6.5 KiB
Snapshot and Refs
Compact element references that reduce context usage for AI agents.
Related: commands.md for full function reference, SKILL.md for quick start.
Contents
- How Refs Work
- Snapshot Output Format
- Using Refs
- Ref Lifecycle
- Best Practices
- Ref Notation Details
- Troubleshooting
How Refs Work
Traditional approach:
Full DOM/HTML -> AI parses -> CSS selector -> Action (~3000-5000 tokens)
agent-browser approach:
Compact snapshot -> @refs assigned -> Direct interaction (~200-400 tokens)
The snapshot extracts interactive elements and assigns short @e refs, reducing token usage significantly.
Snapshot Output Format
infsh app run agent-browser --function snapshot --session $SESSION --input '{}'
Response elements_text:
@e1 [a] "Home" href="/"
@e2 [a] "Products" href="/products"
@e3 [a] "About" href="/about"
@e4 [button] "Sign In"
@e5 [input type="email"] placeholder="Email"
@e6 [input type="password"] placeholder="Password"
@e7 [button type="submit"] "Log In"
@e8 [input type="checkbox"] name="remember"
Response elements (structured):
[
{
"ref": "@e1",
"desc": "@e1 [a] \"Home\" href=\"/\"",
"tag": "a",
"text": "Home",
"role": null,
"name": null,
"href": "/",
"input_type": null
},
...
]
Using Refs
Once you have refs, interact directly:
# Click the "Sign In" button
'{"action": "click", "ref": "@e4"}'
# Fill email input
'{"action": "fill", "ref": "@e5", "text": "user@example.com"}'
# Fill password
'{"action": "fill", "ref": "@e6", "text": "password123"}'
# Submit the form
'{"action": "click", "ref": "@e7"}'
# Check the "remember me" checkbox
'{"action": "check", "ref": "@e8"}'
Ref Lifecycle
IMPORTANT: Refs are invalidated when the page changes!
# Get initial snapshot
infsh app run agent-browser --function snapshot --session $SESSION --input '{}'
# @e1 [button] "Next"
# Click triggers page change
infsh app run agent-browser --function interact --session $SESSION --input '{
"action": "click", "ref": "@e1"
}'
# MUST re-snapshot to get new refs!
infsh app run agent-browser --function snapshot --session $SESSION --input '{}'
# @e1 [h1] "Page 2" <- Different element now!
When to Re-snapshot
Always re-snapshot after:
- Navigation - Clicking links, form submissions,
gotoaction - Dynamic content - AJAX loads, modals opening, tabs switching
- Page mutations - JavaScript modifying the DOM
The interact function returns a fresh snapshot in its response, so you can often use that instead of a separate snapshot call.
Best Practices
1. Always Use the Latest Snapshot
# CORRECT: Use snapshot from previous response
RESULT=$(infsh app run agent-browser --function interact --session $SESSION --input '{
"action": "click", "ref": "@e1"
}')
# Use elements from $RESULT.snapshot for next action
# WRONG: Using stale refs
# After navigation, @e1 may point to a completely different element
2. Check Success Before Continuing
RESULT=$(infsh app run agent-browser --function interact --session $SESSION --input '{
"action": "click", "ref": "@e5"
}')
SUCCESS=$(echo $RESULT | jq -r '.success')

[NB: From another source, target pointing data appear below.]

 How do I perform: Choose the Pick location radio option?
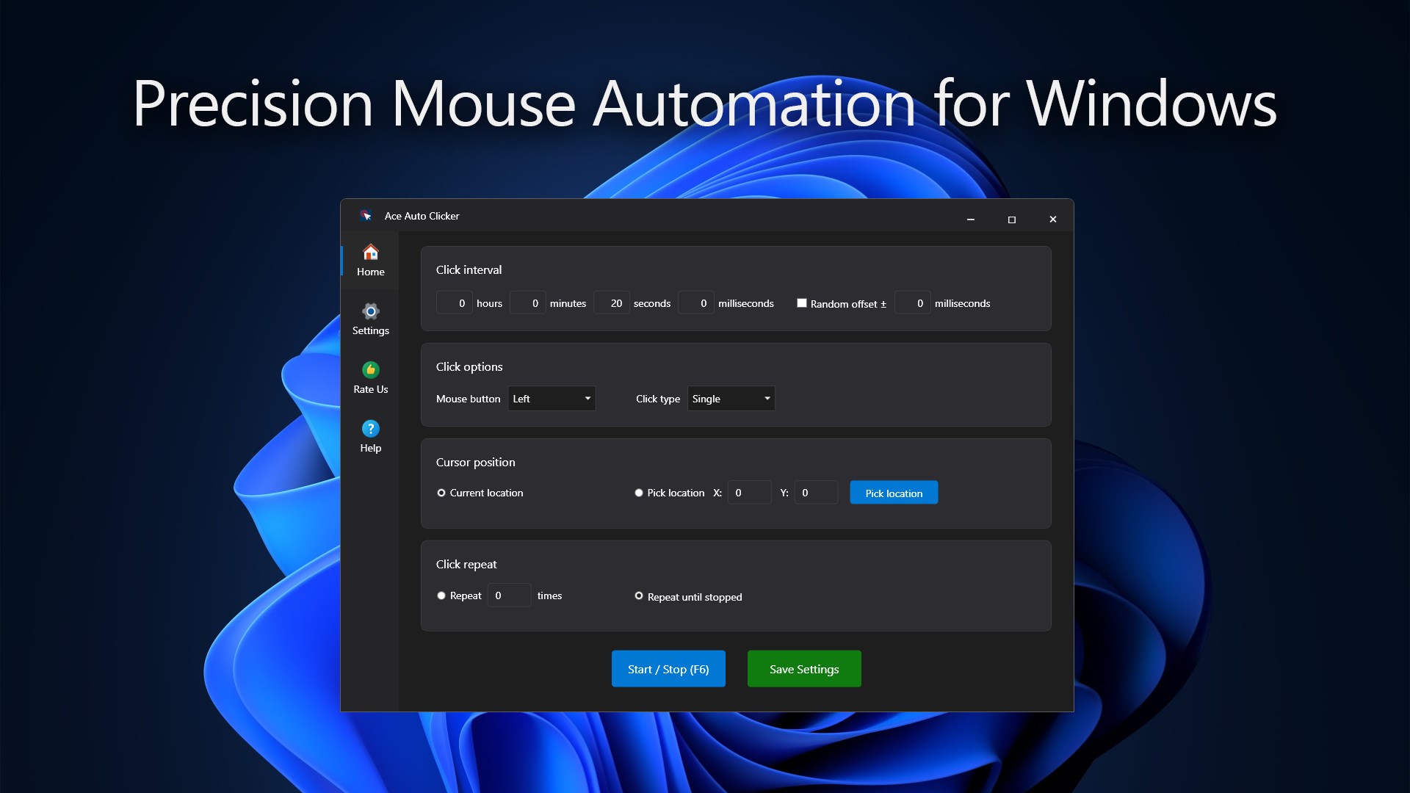click(639, 493)
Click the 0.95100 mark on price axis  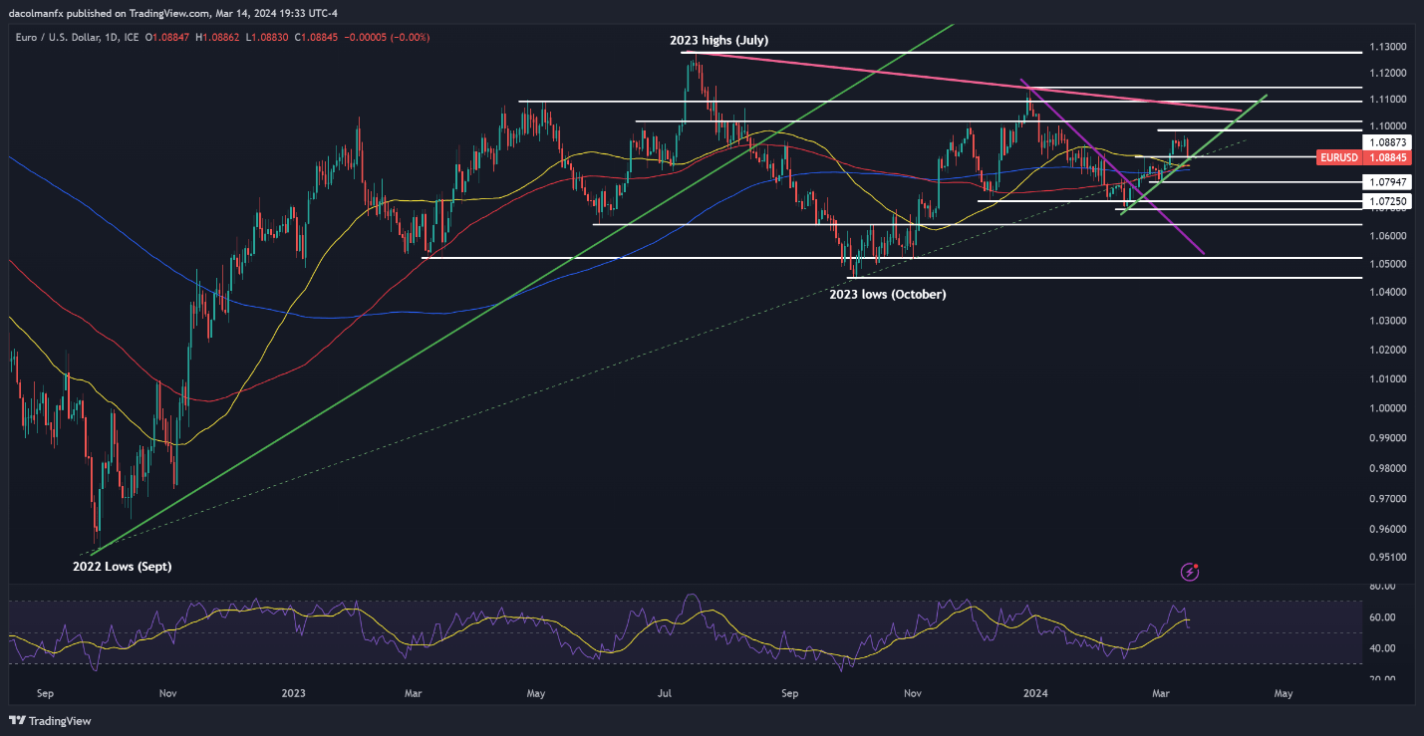1386,558
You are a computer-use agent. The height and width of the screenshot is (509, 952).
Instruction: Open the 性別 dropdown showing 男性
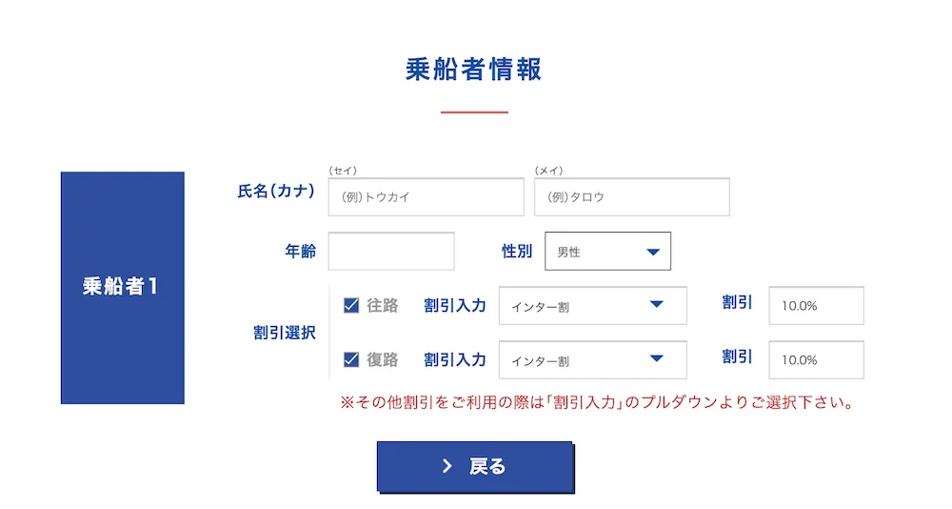(x=607, y=252)
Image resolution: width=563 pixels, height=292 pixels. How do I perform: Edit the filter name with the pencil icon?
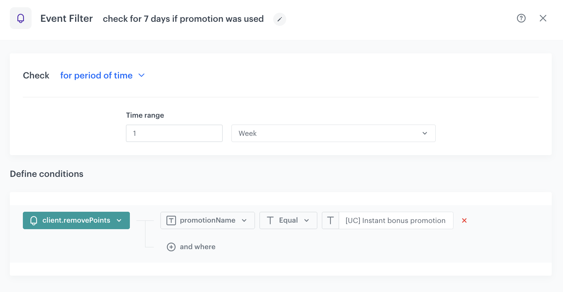point(279,20)
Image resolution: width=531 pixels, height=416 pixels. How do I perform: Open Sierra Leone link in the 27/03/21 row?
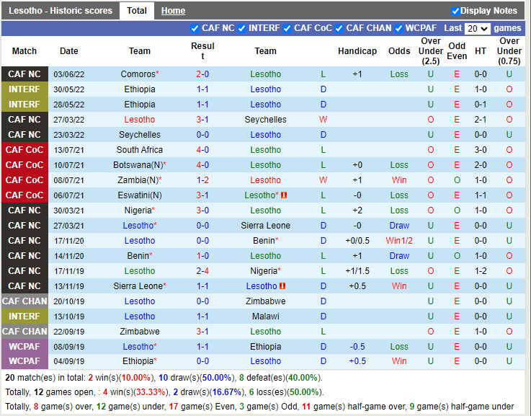point(265,226)
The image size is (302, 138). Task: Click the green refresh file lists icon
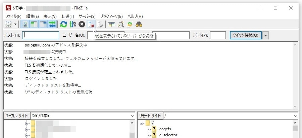click(63, 24)
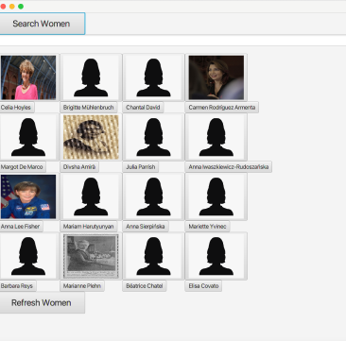Click the Barbara Reys name label

pos(18,286)
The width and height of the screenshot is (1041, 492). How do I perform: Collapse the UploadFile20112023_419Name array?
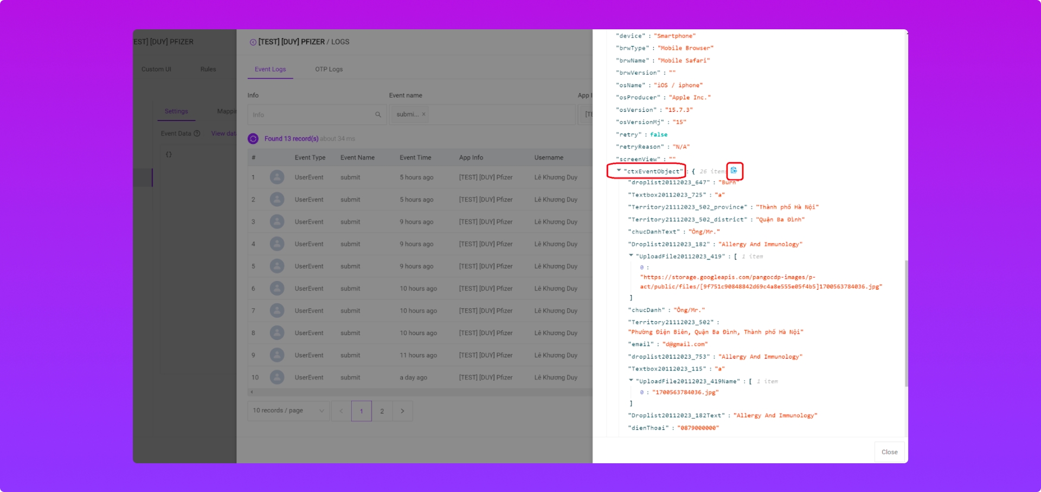click(631, 381)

if [ "$SUCCESS" != "true" ]; then
echo "Click failed: $(echo $RESULT | jq -r '.message')"
# Re-snapshot and retry
fi
3. Use elements_text for Quick Decisions
For AI agents, elements_text provides a compact text representation:
@e1 [input type="email"] placeholder="Email"
@e2 [input type="password"] placeholder="Password"
@e3 [button] "Submit"
This is often enough to decide which element to interact with without parsing the full elements array.
Ref Notation Details
@e1 [tag type="value"] "text content" name="attr"
| | | | |
| | | | +- Additional attributes
| | | +- Visible text
| | +- Key attributes shown
| +- HTML tag name
+- Unique ref ID
Common Patterns
@e1 [button] "Submit" # Button with text
@e2 [input type="email"] # Email input
@e3 [input type="password"] # Password input
@e4 [a] "Link Text" href="/page" # Anchor link
@e5 [select] # Dropdown
@e6 [textarea] placeholder="Message" # Text area
@e7 [input type="file"] # File upload
@e8 [input type="checkbox"] checked # Checked checkbox
@e9 [input type="radio"] selected # Selected radio
@e10 [button type="submit"] "Send" # Submit button
Elements Captured
The snapshot captures these interactive elements:
- Links (
<a href>) - Buttons (
<button>,[role="button"]) - Inputs (
<input>,<textarea>,<select>) - Clickable elements (
[onclick],[tabindex]) - ARIA roles (
[role="link"],[role="checkbox"], etc.)
Non-interactive or hidden elements are filtered out.
Troubleshooting
"Unknown ref" Error
{
"success": false,
"message": "Unknown ref: @e15. Run 'snapshot' to get current elements."
}
Solution: Re-snapshot. The page changed and refs are stale.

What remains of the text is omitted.